#### WORK ORDER:
Produce a verbatim transcription of the records below, beginning at the line containing "The height and width of the screenshot is (556, 528)." and ending at the final line; include only those lines.

Stored data:
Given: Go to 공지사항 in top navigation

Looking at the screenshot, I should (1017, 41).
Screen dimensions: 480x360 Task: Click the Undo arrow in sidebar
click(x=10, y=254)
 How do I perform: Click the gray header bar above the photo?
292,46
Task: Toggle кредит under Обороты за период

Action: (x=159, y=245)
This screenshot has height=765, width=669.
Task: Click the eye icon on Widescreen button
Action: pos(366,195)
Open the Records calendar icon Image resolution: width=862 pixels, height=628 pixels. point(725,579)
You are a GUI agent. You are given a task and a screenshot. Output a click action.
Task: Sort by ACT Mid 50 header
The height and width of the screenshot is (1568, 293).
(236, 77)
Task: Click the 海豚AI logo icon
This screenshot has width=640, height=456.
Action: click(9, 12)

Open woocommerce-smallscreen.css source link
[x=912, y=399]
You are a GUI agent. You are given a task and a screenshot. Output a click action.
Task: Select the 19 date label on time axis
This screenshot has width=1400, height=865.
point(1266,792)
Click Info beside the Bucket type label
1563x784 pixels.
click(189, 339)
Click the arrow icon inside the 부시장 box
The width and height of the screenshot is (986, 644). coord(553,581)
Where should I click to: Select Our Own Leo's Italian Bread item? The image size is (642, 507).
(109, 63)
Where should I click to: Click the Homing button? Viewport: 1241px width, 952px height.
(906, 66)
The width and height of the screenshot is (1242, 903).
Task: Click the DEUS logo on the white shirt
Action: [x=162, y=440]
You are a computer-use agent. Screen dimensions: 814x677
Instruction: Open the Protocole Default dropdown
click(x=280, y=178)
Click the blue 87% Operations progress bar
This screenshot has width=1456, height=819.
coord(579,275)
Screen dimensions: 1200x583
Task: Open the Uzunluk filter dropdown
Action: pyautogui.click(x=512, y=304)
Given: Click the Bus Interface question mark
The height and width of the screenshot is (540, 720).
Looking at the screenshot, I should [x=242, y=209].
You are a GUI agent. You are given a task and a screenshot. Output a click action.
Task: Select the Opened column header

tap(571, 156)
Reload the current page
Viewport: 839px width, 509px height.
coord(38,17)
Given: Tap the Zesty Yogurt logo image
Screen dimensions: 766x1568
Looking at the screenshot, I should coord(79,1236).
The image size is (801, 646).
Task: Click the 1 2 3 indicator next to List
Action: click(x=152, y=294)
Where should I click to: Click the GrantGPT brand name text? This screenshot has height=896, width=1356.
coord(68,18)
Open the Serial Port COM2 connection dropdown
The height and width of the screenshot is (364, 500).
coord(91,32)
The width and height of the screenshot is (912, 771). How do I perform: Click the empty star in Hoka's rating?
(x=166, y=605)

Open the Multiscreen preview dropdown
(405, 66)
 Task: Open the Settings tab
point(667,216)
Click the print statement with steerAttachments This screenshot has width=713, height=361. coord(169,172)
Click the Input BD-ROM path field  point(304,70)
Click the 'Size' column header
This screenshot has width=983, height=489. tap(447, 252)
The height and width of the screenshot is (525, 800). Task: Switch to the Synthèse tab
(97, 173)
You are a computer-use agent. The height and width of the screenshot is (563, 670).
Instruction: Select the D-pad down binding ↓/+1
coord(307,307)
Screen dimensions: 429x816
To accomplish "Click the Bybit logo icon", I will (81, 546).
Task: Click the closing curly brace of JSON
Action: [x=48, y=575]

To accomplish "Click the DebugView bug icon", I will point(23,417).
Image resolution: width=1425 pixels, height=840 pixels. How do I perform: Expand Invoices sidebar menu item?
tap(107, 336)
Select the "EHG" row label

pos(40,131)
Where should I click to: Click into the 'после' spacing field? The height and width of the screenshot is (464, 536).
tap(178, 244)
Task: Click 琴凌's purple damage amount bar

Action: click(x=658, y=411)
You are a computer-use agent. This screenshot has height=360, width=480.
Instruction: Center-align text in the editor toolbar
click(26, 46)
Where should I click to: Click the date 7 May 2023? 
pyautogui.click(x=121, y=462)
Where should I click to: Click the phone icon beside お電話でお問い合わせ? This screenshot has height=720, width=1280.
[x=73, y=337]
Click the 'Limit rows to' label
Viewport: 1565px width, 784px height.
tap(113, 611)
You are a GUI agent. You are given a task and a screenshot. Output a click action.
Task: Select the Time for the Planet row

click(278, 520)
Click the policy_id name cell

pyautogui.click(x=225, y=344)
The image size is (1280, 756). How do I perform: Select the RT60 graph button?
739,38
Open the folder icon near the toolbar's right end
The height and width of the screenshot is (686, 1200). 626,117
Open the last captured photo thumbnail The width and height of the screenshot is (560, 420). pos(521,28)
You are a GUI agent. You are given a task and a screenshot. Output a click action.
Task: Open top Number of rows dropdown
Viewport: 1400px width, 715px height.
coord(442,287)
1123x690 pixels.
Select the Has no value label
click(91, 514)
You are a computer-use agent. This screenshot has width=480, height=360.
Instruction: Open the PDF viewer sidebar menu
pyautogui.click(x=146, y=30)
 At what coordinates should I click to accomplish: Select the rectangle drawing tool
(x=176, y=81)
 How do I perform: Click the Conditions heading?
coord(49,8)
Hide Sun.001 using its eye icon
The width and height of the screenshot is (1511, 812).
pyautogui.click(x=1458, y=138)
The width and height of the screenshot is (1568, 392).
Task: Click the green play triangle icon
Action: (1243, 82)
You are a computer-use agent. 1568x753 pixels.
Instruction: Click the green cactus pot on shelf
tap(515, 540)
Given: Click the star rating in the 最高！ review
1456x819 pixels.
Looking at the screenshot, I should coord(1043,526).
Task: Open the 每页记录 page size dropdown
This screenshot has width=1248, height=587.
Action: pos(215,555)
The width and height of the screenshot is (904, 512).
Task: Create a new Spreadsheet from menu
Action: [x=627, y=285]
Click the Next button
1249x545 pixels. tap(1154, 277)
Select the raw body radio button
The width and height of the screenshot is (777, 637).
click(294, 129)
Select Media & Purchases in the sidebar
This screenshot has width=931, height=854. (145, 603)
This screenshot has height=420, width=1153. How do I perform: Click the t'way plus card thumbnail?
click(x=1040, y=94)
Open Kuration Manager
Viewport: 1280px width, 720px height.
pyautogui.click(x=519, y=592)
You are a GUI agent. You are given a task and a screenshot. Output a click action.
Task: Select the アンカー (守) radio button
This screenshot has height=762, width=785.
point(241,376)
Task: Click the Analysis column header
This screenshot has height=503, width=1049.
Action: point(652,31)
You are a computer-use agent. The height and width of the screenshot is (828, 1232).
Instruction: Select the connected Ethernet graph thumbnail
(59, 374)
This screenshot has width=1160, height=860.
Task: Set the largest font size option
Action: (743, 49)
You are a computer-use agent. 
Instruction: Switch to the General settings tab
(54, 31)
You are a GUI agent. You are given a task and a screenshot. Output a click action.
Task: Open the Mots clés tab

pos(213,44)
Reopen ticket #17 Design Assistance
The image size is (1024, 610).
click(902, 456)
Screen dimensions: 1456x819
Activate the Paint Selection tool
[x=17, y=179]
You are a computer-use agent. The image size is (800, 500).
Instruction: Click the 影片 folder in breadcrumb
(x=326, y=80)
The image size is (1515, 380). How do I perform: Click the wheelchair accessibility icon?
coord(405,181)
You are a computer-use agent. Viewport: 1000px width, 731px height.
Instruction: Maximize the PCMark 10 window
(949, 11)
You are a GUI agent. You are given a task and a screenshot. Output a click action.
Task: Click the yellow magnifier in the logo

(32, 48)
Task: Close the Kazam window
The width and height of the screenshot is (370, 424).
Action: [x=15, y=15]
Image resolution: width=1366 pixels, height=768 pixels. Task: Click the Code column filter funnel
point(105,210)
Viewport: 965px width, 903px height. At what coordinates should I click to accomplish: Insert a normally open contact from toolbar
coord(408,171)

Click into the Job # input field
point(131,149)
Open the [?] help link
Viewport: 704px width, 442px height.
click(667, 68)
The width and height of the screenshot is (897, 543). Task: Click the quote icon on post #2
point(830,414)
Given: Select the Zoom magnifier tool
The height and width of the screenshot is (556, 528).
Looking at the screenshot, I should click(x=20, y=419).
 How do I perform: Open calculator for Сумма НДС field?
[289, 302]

#### SOLUTION FOR THIS TASK:
The height and width of the screenshot is (556, 528).
Looking at the screenshot, I should click(x=20, y=419).
 How do I perform: Open calculator for Сумма НДС field?
[289, 302]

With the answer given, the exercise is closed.